A: Can't think of a single one, sorry. My philosophy is: No Pain...Good!



Patient went to the doctor this morning and told him that he felt run down.
'Why do you feel that?' Doctor asked.
'Because,' patient replied, 'I've got tyre marks on my legs.



'Doctor, doctor! My small son has just swallowed a roll of film.'
'Don't worry. Let him rest a bit and we'll wait and see what develops.



Patient: I always see spots before my eyes.
Doctor: Didn't the new glasses help?
Patient: Sure, now I see the spots much clearer



Worried patient: 'Doctor, I'm very worried. I'm still suffering from exhaustion and fatigue when I come home from work every evening.'
Doctor: 'Oh, that's nothing to worry about.

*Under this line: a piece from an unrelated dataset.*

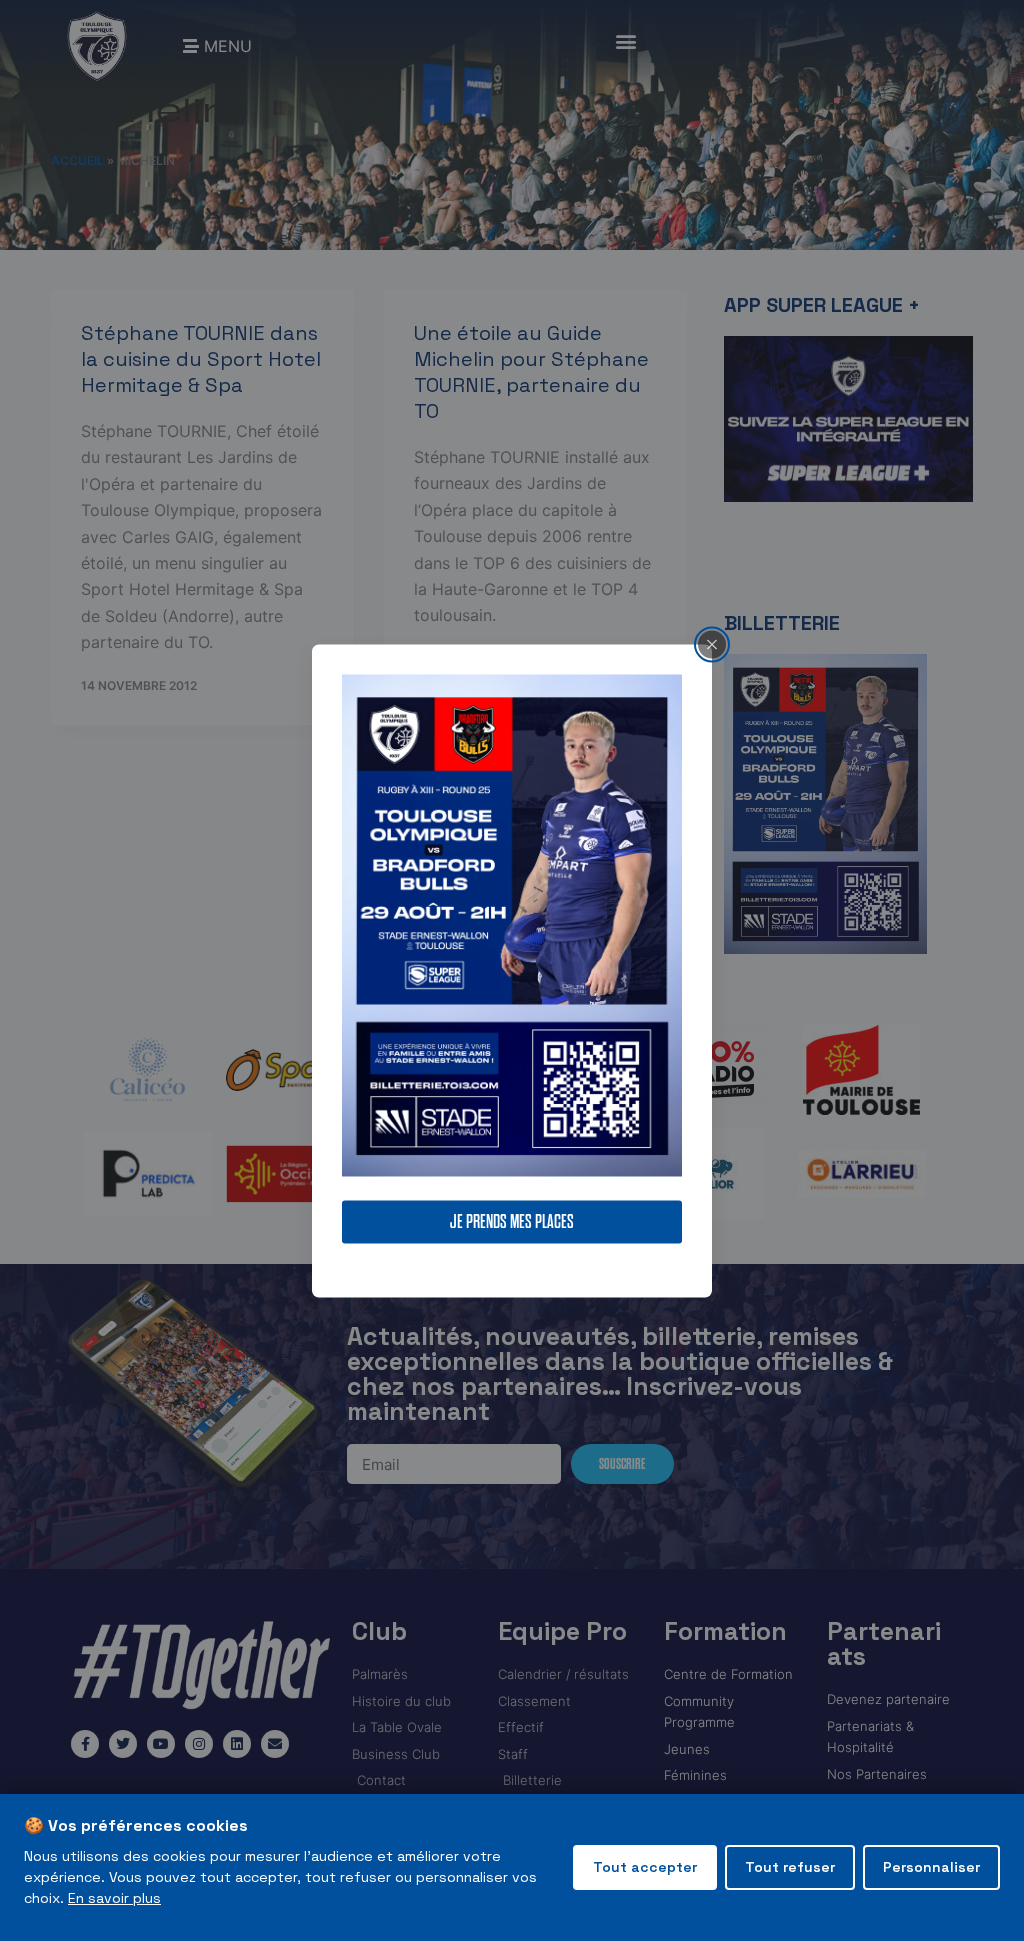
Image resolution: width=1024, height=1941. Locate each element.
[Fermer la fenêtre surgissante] (712, 644)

Just have a few drinks before your dinner - that will soon wake you up.'
Patient: 'Thanks very much, doctor! But when I consulted you before, you told me to cut out drinking alcohol completely.'
Doctor: 'Yes, so I did. But that was last week, old chap - and medical science has progressed enormously since then.



Q: How many doctors does it take to change a light bulb?
A1: That depends on whether it has health insurance.
A2: None. They just tell it to take two asprin and come round to the surgery later.
A3: None. They only sign the death certificate and phone the mortuary.
A4: None. They would diagnose depression and prescribe benzo diazapines.
A5: Only one, but he has to have a nurse to tell him which end to screw in.
A6: Three. One to find a bulb specialist, one to find a bulb installation specialist, and one to bill it all to Medicare.



Doctor: What is your problem?
Patient: My insomnia is so bad, I can't even sleep on the job.



A man visits his optician and says "Doctor, I'm having difficulty seeing distant objects".
The optician opens the curtains and points into the sky. "What's that"? The man walks over, looks up and says "It's the Sun". The optician says "How far do you want to see"?



Patient: Doctor how I could avoid getting a disease from biting insects.
Doctor: Not to bite any.



Q: How can I calculate my body/fat ratio?
A: Well, if you have a body and you have fat, your ratio is one to one. If you have two bodies, your ratio is two to one, etc.



Q: Is swimming good for your figure?
A: If swimming is good for your figure, explain whales to me.



Q: Aren't fried foods bad for you?
A: YOU'RE NOT LISTENING!!!.... Foods are fried these days in vegetable oil. In fact, they're permeate in it. How could getting more vegetables be bad for you?